J’entends le loup au fond du Diois
Il erre à la recherche de sa proie
Un chevreuil, un sanglier, une brebis
Berger, je sais que cela t’ennuie
Ta colère contre le loup n’est pas feinte
Et j’entends aussi ta longue plainte
Le loup carnassier hante tes nuits
C’est le prix à payer pour que la Vie
Continue et se perpétue selon la loi
De la Nature. Entends aussi sa voix !
Ne pas être seul à payer ce prix
Devrait être par tous, compris.
Voilà une bonne et juste requête
Une entente, mieux que la contrainte.
La fourmi , ayant travaillé
Tout l’été,
Se trouva fort fourbu
Quand la bise fut venue
Pas un seul petit morceau
De rengaine pour son repos.
Elle alla prier Jeannine
La cigale sa voisine
l'implorant de lui chanter
Quelques berceuses pour pioncer
Jusqu’à la saison nouvelle.
Je vous paierai, lui dit-elle
Avant l’août, foi d’animal,
Intérêt et principal.
La cigale est généreuse
C’est là sa propre loi.
Que faisiez vous au temps de joie ?
Dit-elle à cette travailleuse
-Nuit et jour à tout venant
Je bossais, ne vous en déplaise
Vous bossiez ? j’en suis fort aise.
Et bien ! Dormez maintenant.
Dans l’éclatante lumière du blanc soleil,
Tu danses et virevoltes, belle petite abeille.
Le pollen et le nectar des exquises fleurs
Que tu butines continûment à toute heure.
Sont amenés à la ruche sur la colline
Ou tu rejoins tes sœurs lorsque le jour décline.

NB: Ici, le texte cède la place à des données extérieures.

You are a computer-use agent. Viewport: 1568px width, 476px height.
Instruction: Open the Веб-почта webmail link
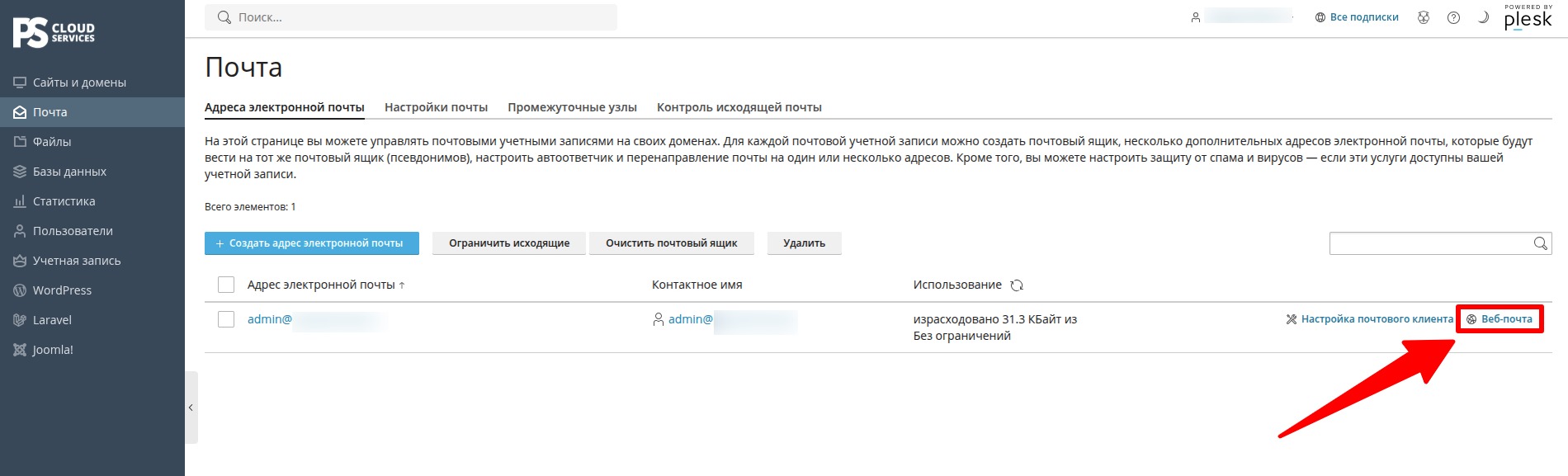point(1500,319)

Avec un peu de venin et de savoir-faire,
Le bon nectar se transformera en miel clair
Ou foncé, afin de nourrir la colonie
D’abeilles, toutes agissantes en pleine harmonie.
Toi, l’enfant, la femme, l’homme, ouvre tes yeux,
Goûte l’exemple de cet essaim élogieux,
Admirable, solidaire accomplissant
Sa charge répétée, sans plainte avec allant.
La pluie murmure dans le feuillage
Des arbres en paix bénissant les nuages
De leur affection, tel cet hêtre solitaire,
Qui me couvre d’amour et de lumière.
Pour ta tendre sérénité, en ces temps sombres,
je te remercie, grand arbre, et pour ton ombre
Vaste et pacifique. Je te rends grâce, bel hêtre
Pour la douceur que tu donnes à mon bien-être.
D’un grand chagrin est né l’amour de la nature
Qui toujours console par ses vertes parures,
Les mélopées des oiseaux, la plainte du vent
Le murmure des arbres, son doux pépiement.
Le soleil est d’or. Il agrémente sans bruit
L’errant, l’affligé, l’ému, plombé par l’ennui.